Copy exactly, and copy only, the lines from the one bearing "Quoi faire (37, 85)" through the final line of the records.

PROVIDED DATA section start

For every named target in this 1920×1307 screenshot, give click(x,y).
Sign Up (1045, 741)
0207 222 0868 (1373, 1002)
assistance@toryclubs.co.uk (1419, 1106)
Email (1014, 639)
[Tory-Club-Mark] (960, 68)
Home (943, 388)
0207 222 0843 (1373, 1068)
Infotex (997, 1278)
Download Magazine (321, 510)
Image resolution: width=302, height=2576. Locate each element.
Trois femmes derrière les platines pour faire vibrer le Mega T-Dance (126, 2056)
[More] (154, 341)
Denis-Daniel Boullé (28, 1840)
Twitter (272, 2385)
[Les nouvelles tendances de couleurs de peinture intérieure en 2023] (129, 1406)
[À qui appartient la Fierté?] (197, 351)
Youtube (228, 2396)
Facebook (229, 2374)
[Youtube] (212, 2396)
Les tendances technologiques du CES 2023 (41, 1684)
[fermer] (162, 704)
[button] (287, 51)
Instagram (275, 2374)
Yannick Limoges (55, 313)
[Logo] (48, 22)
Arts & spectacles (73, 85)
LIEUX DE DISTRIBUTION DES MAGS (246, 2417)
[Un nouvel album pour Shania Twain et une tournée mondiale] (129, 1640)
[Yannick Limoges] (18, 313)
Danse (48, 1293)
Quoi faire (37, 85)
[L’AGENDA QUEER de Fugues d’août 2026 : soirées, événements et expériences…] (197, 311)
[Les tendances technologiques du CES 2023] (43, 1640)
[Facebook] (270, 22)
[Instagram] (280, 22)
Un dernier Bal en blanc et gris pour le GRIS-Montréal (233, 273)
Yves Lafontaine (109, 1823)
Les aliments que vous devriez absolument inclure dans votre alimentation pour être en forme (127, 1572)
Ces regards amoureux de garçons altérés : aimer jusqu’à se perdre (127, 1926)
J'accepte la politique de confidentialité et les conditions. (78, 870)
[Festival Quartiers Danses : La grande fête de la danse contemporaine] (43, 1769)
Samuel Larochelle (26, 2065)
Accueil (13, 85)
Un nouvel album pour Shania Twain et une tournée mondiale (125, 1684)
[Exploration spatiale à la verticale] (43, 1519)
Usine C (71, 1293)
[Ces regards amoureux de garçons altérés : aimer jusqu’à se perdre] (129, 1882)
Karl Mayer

PROVIDED DATA section end

§ **EXPECTED ANSWER**
Quoi faire (37, 85)
[L’AGENDA QUEER de Fugues d’août 2026 : soirées, événements et expériences…] (197, 311)
[Les tendances technologiques du CES 2023] (43, 1640)
[Facebook] (270, 22)
[Instagram] (280, 22)
Un dernier Bal en blanc et gris pour le GRIS-Montréal (233, 273)
Yves Lafontaine (109, 1823)
Les aliments que vous devriez absolument inclure dans votre alimentation pour être en forme (127, 1572)
Ces regards amoureux de garçons altérés : aimer jusqu’à se perdre (127, 1926)
J'accepte la politique de confidentialité et les conditions. (78, 870)
[Festival Quartiers Danses : La grande fête de la danse contemporaine] (43, 1769)
Samuel Larochelle (26, 2065)
Accueil (13, 85)
Un nouvel album pour Shania Twain et une tournée mondiale (125, 1684)
[Exploration spatiale à la verticale] (43, 1519)
Usine C (71, 1293)
[Ces regards amoureux de garçons altérés : aimer jusqu’à se perdre] (129, 1882)
Karl Mayer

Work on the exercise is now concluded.